[EXTRAIT DU TEXTE]
>>>>
Sur la légalité de la délibération du 13 mars 2015 :

4. En premier lieu, aux termes de l'article L. 161-2 du code rural et de la pêche maritime : " L'affectation à l'usage du public est présumée, notamment par l'utilisation du chemin rural comme voie de passage ou par des actes réitérés de surveillance ou de voirie de l'autorité municipale / (...).". Aux termes de l'article L. 161-3 du même code : " Tout chemin affecté à l'usage du public est présumé, jusqu'à preuve du contraire, appartenir à la commune sur le territoire de laquelle il est situé. ". Une seule des circonstances mentionnées à l'article L. 161-2 permet de retenir la présomption d'affectation à l'usage du public.

5. Il ressort des pièces du dossier, et notamment des différents documents photographiques produits par les parties, que si la partie du chemin rural en litige n'est pas carrossable, du moins par un véhicule léger, elle demeure cependant, en l'absence de tout obstacle substantiel s'y opposant, ouverte à la circulation pédestre. Elle n'a donc, contrairement à ce que soutient la commune de Rauret, pas perdu son affectation à l'usage du public.

6. En deuxième lieu, si la commune de Rauret soutient que le tribunal administratif de Clermont-Ferrand ne pouvait se fonder sur un extrait de plan cadastral pour se prononcer sur l'affectation à l'usage du public du chemin rural concerné, il résulte cependant des motifs du jugement attaqué que la référence faite à des plans cadastraux n'est destinée qu'à constater l'emprise de ce chemin rural et non pas à déterminer son affectation.

7. En troisième lieu, ainsi qu'il a été précédemment dit, M. et Mme C...ont demandé au maire de la commune de Rauret le rétablissement de la faculté, qu'ils estimaient être compromise par un tiers sur un tronçon, de circuler sur l'ensemble du chemin dit de la Barge afin de pouvoir accéder à leur parcelle pour les besoins de son exploitation. Ils lui demandaient ainsi qu'il use des pouvoirs qu'il tient des dispositions de l'article L. 161-5 du code rural et de la pêche maritime. Dans ces conditions, s'agissant de réglementer la circulation sur un chemin rural, le conseil municipal était, incompétent pour se prononcer sur une telle demande.

8. Il résulte de tout ce qui précède que la commune de Rauret n'est pas fondée à soutenir que c'est à tort que, par le jugement attaqué, le tribunal administratif de Clermont-Ferrand a annulé la délibération du 13 mars 2015.
<<<<
[EXTRAIT DE DONNÉES]
>>>>
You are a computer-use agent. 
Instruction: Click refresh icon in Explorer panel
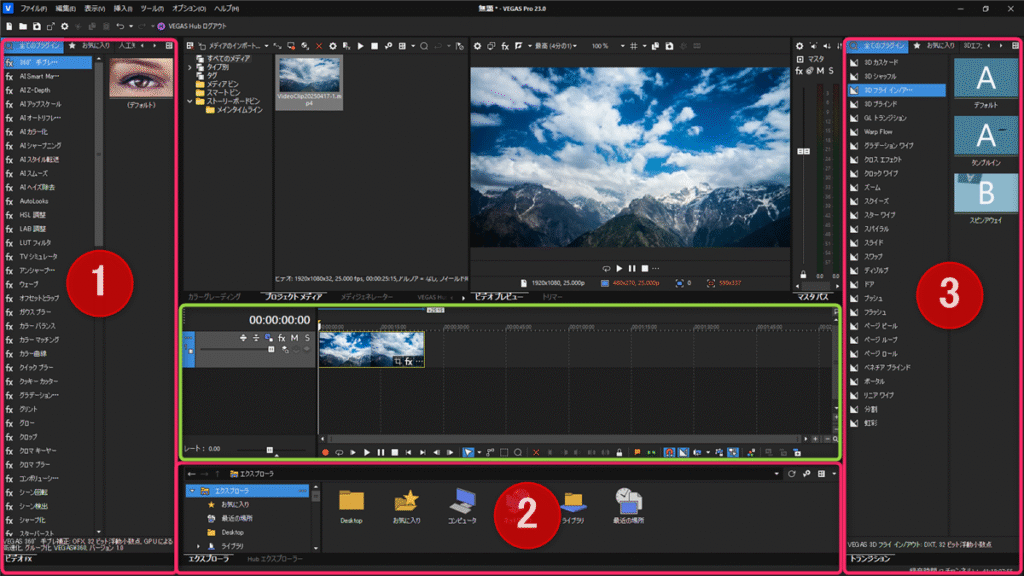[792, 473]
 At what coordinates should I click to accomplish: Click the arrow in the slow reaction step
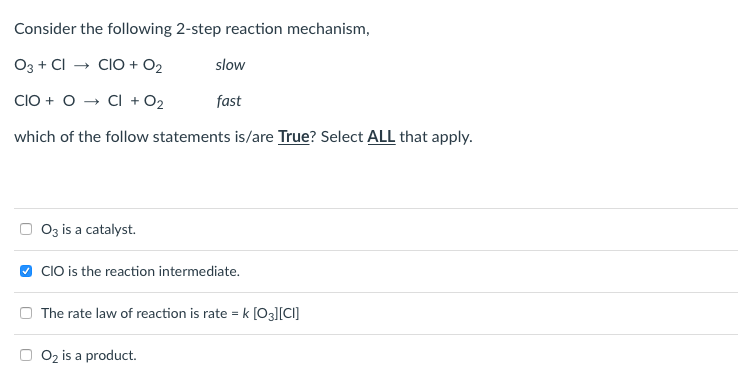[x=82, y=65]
<<<<
>>>>
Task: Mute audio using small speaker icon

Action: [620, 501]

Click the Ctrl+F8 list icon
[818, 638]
<<<<
[OBJECTIF A] Reformulez de manière plus concise le paragraphe du texte sur le chemin rural qui commence par « Il ressort des pièces du dossier », en conservant ses faits essentiels.
[OBJECTIF B] Dans les entrées, modifiez le passage compris entre la ligne contenant « At what coordinates » et la ligne contenant « [x=82, y=65] », ces deux lignes incluses, en remplaçant « slow reaction step » par « fast reaction step » sans rien changer d'autre. Reproduisez uniquement ce passage et laissez les images de côté.
Les entrées ci-dessus n'ont aucun lien avec le texte.

[RÉPONSE RÉDIGÉE A] Selon les pièces du dossier, notamment les photographies produites par les parties, la partie litigieuse du chemin rural n'est pas carrossable, du moins pour un véhicule léger, mais reste ouverte à la circulation pédestre faute d'obstacle substantiel. Contrairement à ce que soutient la commune de Rauret, elle n'a donc pas perdu son affectation à l'usage du public.

[RÉPONSE RÉDIGÉE B]
 At what coordinates should I click to accomplish: Click the arrow in the fast reaction step
[x=82, y=65]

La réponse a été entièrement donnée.